My Shades of Magic series includes not one, but four parallel worlds, each with a different relationship to magic.
In Grey London, magic was forgotten.
In Red, it thrives.
In White, it's abused.
In Black, it killed.
In Red London, the relationship between man and magic is one of reverence, respect. They worship magic as a god, mind the checks and balances, do not take without giving back. They are stewards.
In White London, a fear of magic dominating man has led to the inverse, a situation in which man endeavors to dominate magic (and consequently precipitates his own destruction).
Breaking the systems down past context into base fibers, magic in my worlds is two parts nature, one part god. It abides the rules of the natural world, but is the common element in everything.
Rooting the nature of magic in, well, NATURE, means creating a fantastical system that in most ways adheres to a realistic one. Cycles of life, growth, power, action and consequence, energy neither created nor destroyed, the aspects of magic mirror those of the natural world at its most basic.

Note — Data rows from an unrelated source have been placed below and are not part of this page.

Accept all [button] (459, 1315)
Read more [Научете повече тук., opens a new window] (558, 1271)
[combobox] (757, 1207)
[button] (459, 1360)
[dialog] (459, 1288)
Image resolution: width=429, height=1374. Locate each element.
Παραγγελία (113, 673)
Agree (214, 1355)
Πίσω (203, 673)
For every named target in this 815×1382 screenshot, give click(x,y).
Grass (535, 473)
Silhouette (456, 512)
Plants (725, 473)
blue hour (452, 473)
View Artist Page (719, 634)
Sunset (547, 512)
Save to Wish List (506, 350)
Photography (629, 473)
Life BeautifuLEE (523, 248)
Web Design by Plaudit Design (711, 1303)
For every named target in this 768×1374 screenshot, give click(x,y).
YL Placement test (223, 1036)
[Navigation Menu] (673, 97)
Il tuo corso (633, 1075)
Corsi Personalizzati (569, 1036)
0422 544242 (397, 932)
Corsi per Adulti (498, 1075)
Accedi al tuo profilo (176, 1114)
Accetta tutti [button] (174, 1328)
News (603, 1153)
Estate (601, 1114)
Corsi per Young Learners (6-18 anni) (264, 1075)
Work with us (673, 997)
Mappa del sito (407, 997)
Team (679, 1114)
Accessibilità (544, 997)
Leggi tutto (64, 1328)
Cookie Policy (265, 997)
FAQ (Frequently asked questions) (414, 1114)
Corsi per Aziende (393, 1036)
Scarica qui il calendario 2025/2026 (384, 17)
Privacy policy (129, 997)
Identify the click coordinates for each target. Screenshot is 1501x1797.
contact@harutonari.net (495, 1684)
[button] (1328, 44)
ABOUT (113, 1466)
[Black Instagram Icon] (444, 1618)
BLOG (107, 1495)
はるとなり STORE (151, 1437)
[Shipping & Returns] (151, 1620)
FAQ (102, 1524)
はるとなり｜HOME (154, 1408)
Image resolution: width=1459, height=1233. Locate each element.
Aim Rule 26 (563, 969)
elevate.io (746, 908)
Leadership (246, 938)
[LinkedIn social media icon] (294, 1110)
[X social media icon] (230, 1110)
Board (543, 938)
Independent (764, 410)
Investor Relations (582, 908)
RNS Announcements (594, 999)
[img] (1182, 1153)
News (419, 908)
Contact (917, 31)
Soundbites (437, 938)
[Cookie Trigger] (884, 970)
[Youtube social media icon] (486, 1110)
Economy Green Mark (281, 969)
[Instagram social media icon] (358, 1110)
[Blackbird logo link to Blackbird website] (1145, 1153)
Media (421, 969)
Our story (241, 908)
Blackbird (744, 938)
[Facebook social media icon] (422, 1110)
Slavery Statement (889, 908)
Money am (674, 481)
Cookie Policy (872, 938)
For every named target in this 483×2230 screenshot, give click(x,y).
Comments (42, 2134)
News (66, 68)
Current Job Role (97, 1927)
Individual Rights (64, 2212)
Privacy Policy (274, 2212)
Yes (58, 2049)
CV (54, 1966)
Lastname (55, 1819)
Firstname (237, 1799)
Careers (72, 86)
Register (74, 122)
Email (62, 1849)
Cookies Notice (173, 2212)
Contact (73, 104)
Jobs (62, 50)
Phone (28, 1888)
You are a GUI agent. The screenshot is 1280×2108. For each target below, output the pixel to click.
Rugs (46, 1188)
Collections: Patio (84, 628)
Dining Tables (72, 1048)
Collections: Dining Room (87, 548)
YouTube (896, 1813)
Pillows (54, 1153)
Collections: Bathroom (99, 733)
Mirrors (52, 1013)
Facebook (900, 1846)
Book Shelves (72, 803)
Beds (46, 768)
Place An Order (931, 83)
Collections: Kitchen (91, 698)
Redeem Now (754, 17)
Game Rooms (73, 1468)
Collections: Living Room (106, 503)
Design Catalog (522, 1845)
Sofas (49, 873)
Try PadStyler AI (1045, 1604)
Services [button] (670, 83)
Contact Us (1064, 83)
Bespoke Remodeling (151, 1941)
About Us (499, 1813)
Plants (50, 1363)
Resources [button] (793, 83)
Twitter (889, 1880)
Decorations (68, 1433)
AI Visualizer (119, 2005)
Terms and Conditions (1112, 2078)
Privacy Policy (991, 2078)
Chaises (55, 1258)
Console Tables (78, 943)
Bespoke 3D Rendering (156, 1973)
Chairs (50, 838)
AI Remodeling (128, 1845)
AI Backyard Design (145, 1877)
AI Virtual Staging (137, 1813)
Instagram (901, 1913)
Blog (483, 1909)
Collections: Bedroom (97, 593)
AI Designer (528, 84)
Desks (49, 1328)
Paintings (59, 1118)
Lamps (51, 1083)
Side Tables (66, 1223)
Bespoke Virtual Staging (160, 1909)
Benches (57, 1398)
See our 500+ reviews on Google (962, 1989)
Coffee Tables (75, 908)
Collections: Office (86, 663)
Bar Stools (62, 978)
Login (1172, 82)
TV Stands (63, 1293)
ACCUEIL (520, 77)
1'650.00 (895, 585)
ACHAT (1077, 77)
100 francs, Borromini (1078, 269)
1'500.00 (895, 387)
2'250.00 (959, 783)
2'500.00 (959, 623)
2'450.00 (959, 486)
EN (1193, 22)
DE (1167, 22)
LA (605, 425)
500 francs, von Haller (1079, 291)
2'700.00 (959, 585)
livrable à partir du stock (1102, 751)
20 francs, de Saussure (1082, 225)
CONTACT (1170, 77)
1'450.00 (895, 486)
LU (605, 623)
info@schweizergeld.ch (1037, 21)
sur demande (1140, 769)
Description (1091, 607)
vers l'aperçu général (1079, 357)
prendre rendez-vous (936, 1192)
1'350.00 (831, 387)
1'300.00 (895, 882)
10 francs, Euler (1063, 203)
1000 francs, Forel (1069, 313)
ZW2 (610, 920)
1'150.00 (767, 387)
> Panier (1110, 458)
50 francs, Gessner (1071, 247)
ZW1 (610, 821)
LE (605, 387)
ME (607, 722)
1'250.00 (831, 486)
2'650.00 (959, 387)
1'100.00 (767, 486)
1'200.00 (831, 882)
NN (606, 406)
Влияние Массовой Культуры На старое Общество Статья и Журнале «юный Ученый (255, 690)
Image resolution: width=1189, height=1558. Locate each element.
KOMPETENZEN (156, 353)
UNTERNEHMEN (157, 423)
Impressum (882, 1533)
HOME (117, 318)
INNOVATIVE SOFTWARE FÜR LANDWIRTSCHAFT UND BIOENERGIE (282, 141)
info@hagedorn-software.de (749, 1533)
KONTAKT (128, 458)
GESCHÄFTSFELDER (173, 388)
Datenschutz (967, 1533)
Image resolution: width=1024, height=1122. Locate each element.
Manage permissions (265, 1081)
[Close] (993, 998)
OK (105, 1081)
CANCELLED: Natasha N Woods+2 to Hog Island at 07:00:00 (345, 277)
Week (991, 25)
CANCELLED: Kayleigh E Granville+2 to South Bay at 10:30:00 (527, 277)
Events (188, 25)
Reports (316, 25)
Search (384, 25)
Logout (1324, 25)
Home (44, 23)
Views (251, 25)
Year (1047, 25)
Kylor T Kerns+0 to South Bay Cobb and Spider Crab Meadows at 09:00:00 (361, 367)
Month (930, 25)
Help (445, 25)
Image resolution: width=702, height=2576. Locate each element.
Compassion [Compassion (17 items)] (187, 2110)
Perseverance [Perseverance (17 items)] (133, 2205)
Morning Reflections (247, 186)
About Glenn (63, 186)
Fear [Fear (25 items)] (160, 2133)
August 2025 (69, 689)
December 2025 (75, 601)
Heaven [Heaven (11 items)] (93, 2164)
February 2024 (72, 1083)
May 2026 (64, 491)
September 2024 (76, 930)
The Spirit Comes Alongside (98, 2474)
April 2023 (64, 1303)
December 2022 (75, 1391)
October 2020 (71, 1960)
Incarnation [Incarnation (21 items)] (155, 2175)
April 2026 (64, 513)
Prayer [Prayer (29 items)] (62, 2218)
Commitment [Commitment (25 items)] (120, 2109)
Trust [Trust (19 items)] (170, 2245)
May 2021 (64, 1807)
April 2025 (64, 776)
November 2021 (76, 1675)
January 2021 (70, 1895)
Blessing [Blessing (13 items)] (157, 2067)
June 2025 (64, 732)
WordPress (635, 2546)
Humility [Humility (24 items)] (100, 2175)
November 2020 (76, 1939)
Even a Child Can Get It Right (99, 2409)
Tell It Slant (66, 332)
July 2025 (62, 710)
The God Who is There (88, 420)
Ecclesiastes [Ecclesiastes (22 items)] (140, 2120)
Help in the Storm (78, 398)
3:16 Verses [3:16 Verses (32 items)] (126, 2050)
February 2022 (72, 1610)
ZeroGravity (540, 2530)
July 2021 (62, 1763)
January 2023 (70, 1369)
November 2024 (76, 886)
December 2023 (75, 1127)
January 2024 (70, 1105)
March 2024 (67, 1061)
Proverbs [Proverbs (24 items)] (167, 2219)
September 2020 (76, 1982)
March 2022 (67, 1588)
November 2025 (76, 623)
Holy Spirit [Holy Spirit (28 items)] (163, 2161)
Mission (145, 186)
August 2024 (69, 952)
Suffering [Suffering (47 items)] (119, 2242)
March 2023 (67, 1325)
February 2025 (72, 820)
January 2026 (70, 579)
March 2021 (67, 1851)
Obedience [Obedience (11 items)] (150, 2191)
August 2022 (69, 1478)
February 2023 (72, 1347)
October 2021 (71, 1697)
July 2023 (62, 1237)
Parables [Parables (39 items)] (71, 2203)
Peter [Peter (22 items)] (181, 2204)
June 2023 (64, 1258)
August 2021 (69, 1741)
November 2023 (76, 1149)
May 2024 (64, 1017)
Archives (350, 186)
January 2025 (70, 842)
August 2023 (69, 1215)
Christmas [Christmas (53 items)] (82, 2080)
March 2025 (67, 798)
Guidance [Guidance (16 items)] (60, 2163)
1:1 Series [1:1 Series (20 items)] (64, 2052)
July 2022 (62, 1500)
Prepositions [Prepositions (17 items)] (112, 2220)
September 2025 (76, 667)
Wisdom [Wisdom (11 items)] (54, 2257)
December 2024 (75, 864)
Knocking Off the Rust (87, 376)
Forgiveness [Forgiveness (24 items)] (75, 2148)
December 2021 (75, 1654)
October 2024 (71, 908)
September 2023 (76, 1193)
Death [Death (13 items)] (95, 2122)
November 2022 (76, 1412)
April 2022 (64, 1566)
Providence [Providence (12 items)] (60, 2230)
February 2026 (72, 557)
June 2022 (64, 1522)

The goal is to make the rules flush with the surface of the world, and in so doing, to make it intuitive, believable. Every step we take away from reality requires a leap of faith on the part of the reader, and the fewer steps necessary, the less likely that one will trip, stumble, fall. Or worse, begin to disbelieve.
And that is the great risk of going off-book, of indulging in a system of whimsy, a place where anything is possible without reason or repercussion--the more you ask the reader to believe, the less they often will.
The converse tendency is to prove oneself and the sturdiness of one's world by putting it ALL on the page, in maddening detail, which can be just as problematic--sure, you've made a cohesive world, but if your rules distract from the actual story, few people are going to give a damn about the thoroughness of your systems.
When in doubt, I find it best to remember that the fundamental laws that govern a world are at their core simple, intuitive, and elegant. By applying those traits to any world, no matter how superficially fanciful, you ensure that most readers recognize the terms, and are game for the ride.